The following appeared in the October 18, 2003 issue of Our Sunday Visitor

It was gracious of Sister Marlene J. Taylor of the Servants of the Lamb of God (Letter – Sept. 28th) to refer those Catholics with disabilities who are seeking information about religious communities to the National Catholic Partnership on Disability. We welcome information from such individuals.  However, we do not maintain a list of communities that welcome inquiries from those seeking to serve the Catholic Church as professionals since it is the duty of this national office to promote greater knowledge of and encourage compliance with the three documents which the U. S. Conference of Catholic Bishops has issued on the need for such inclusion.

The most recent reiteration was the 1999 statement, Welcome and Justice for Persons with Disabilities: A Framework of Access and Inclusion, which notes:

“We welcome qualified persons with disabilities to ordination, to consecrated life, and to fulltime, professional service in the Church.”

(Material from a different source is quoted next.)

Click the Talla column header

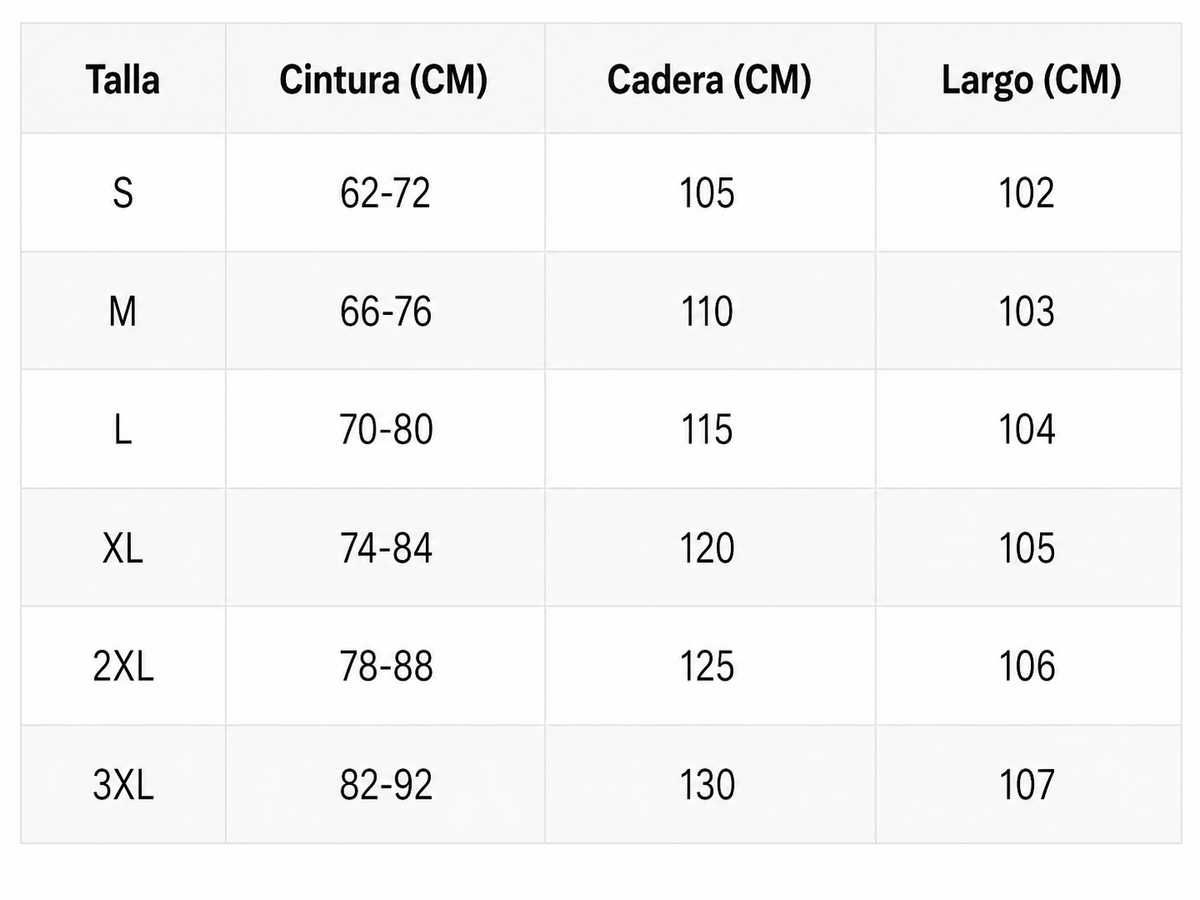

In the USCCB’s 1995, Guidelines for the Celebration of the Sacraments with Persons with Disabilities the bishops went into greater detail in terms of those who feel a call to the priesthood:

“The existence of a physical disability is not considered in and of itself as disqualifying a person from holy orders. . . .   Cases are to be decided on an individual basis and in light of pastoral judgment and the opinions of diocesan personnel and other experts involved with disability issues.  Diocesan vocations offices and offices for ministry with person with disabilities should provide counseling and informational resources for men with disabilities who are discerning a vocation to serve the Church through one of the ordained ministries.”

Next month we will be celebrating the 20th anniversary of passage of the historic 1978 Pastoral Statement of U. S. Catholic Bishops on Persons with Disabilities, an early statement encouraging the acceptance of qualified candidates for ordination or the religious life, “in spite of their significant disabilities.”

The Board of Directors of NCPD has made it clear that every religious community should look at candidates as individuals, assessing both their gifts and their human limitations.  The secular world, as accommodations for various physical disabilities have become increasingly common, has learned that the cost of the majority of devices which allow people to participate fully on the job cost less than $500.   We Catholics have not always paused long enough to even evaluate the cost of welcoming the diversity of abilities which are a part of God’s plan for His people.

There are millions of Catholics with disabilities who look forward to the day when welcome, justice and inclusion are on the agenda of all those who lead the Church.